Aim of the exercise.
The answer should be each line of the records that contains the word "will"; please copy them all.

══════

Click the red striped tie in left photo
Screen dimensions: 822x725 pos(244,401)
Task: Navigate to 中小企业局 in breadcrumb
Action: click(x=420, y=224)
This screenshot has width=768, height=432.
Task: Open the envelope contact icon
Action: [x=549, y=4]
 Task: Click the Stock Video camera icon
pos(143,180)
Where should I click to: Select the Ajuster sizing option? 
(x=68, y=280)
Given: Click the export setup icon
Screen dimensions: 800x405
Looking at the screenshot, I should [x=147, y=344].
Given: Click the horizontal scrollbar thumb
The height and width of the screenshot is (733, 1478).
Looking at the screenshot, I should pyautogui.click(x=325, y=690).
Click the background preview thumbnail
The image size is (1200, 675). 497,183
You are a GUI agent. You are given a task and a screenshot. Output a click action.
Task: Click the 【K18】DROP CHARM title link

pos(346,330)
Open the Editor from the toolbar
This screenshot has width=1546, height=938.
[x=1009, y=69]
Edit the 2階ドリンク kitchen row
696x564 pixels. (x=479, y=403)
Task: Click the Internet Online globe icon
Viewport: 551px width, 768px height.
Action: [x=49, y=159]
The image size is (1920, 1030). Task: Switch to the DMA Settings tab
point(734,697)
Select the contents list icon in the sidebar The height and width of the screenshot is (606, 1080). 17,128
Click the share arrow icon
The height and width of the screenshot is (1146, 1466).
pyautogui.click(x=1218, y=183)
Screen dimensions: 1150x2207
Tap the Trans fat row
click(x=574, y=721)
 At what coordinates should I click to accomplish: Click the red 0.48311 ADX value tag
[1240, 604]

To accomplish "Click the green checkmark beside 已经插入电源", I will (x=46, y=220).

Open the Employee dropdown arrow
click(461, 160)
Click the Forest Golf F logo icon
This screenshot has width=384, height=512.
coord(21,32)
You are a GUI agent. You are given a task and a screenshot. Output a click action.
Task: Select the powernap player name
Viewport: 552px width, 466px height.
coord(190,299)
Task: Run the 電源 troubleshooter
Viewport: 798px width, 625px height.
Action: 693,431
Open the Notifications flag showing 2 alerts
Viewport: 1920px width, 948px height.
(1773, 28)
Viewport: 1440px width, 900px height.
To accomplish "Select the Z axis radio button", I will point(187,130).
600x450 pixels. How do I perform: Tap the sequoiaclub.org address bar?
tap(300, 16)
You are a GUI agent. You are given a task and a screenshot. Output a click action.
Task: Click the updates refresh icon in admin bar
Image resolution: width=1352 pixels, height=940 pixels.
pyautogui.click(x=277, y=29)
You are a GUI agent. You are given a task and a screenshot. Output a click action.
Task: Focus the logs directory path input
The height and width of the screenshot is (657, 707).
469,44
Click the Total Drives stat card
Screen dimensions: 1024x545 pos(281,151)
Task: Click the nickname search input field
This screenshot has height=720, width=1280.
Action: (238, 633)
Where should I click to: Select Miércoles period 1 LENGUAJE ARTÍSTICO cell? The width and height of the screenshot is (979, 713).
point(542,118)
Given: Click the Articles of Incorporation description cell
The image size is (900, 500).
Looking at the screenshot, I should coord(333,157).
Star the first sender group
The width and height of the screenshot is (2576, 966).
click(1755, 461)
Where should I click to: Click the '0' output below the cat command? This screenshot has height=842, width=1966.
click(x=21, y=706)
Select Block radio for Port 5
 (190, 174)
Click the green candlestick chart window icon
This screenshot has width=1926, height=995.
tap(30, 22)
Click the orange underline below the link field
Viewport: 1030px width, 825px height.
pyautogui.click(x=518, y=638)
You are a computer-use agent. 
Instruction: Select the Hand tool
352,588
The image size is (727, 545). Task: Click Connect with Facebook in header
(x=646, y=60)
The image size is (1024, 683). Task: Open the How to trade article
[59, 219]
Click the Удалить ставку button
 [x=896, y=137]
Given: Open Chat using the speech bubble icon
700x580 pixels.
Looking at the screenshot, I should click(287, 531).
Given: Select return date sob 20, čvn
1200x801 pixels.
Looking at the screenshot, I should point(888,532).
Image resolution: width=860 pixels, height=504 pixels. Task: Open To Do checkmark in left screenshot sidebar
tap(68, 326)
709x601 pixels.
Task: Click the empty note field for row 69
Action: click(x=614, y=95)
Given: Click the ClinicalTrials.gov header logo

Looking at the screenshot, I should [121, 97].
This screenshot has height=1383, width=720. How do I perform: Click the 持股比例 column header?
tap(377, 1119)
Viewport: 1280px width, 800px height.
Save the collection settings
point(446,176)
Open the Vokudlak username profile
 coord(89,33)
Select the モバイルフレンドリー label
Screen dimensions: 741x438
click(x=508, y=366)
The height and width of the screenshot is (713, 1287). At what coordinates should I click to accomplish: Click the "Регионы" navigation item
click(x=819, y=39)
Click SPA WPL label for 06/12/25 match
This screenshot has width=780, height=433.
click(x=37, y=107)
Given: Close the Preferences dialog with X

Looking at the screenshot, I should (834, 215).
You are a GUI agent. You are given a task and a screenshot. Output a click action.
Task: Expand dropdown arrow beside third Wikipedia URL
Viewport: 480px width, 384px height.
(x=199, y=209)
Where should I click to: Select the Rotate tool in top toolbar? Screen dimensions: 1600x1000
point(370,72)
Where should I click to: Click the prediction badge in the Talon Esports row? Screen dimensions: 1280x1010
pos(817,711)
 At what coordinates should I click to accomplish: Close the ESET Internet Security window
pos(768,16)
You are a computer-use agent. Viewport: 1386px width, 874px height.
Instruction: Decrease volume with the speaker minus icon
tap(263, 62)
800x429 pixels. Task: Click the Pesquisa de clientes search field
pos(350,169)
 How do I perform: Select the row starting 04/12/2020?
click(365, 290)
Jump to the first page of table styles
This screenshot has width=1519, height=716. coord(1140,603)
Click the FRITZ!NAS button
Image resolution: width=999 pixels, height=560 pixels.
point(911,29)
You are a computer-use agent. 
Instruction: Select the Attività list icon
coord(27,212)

══════

Your response.
To accomplish "Click the green checkmark beside 已经插入电源", I will (x=46, y=220).
To accomplish "Select the Z axis radio button", I will point(187,130).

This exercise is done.